The stack powering tny.im: goodbye redundancy! The end of an era

I was casually going through my GitHub repos and came across PicoRed, a server redundancy manager I developed, with the immediate goal of managing the DNS records for the tny.im domain. The tny.im shortener used to be hosted by multiple servers in a Round-robin DNS configuration. The idea was that as servers went online and offline (or underwent maintenance, etc.), the DNS records would be automatically updated to reflect which servers are currently serving a service, in this case tny.im.

PicoRed is the successor to mersit, which served the same purpose but was written in very unidiomatic Python and was much clunkier than PicoRed (which is written in very unidiomatic Go, but used fewer resources and was somehow more stable). PicoRed and mersit were completely peer-to-peer, and this is because I couldn’t afford to have a “master” server that was stable enough and which I could be sure would have three nines of uptime.

The idea behind those tools is everything but novel; container orchestration, for example, requires similar tools to be deployed. For some reason, perhaps ignorance, back then I decided to write my own. (For an example of mersit/PicoRed done right, see Serf). I don’t regret it, of course: I learned a lot about distributed systems, and while my terrible consensus “algorithms” (a complete joke) worked, they taught me why things like Paxos and Raft had to be invented. The main takeaway was, “it’s complicated”. So for PicoRed I decided to use a library by Hashicorp that handled the hard parts for me (and that’s how my unidiomatic Go program was “somehow more stable”).

Three paragraphs into this post, and I’m still writing the introduction… these three paragraphs about distributed systems are just warming up for what’s coming, which is me saying that none of those homemade tools are in use anymore, and it’s not even because I switched to something better: tny.im, and some other services of the TNY network, are now served by a single server.

How did we get here? Back in 2014, I was a huge proponent of distributing every single service across many cheap servers, instead of buying a proper, rock-solid, big and expensive server from a reliable company. In theory, horizontally scaling would let one handle big amounts of traffic and improve availability at the same price, or even less – sounds great, right? These strong opinions were backed by the issues I was having with my BlueVM server. But now, we’re back to zero redundancy… what changed?

Well, my opinion is still the same: I’ll take horizontal scaling over vertical scaling any day, and the more redundancy that’s fit to pay, the better. The problem is when horizontally scaling begins to hurt performance and reliability instead of helping it, and that’s exactly what was happening in our case.

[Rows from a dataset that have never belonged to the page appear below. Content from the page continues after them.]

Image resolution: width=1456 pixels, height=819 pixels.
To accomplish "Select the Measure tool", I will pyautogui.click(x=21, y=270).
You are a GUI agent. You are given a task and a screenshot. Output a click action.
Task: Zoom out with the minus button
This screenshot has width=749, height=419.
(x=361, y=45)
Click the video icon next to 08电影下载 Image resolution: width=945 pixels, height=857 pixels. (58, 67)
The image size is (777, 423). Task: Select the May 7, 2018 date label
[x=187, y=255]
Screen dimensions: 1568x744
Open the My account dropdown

tny.im, dotAccount, PrizmID and my WordPress websites (this blog and the TNY network website) are powered by an extremely uninteresting LEMP stack. A LEMP stack is one composed by Linux, Nginx, MariaDB and PHP, or in other words, a LAMP stack but with Nginx instead of Apache. Until a few weeks ago, the “M” in this stack had the peculiarity of actually being MariaDB configured in master-master replication mode. What this means is that MariaDB was running on multiple servers, managing the same databases, and whenever a change was made, it was propagated to all of the other servers in the cluster (up to a few weeks ago, two servers; at some point in the distant past, up to five servers were used).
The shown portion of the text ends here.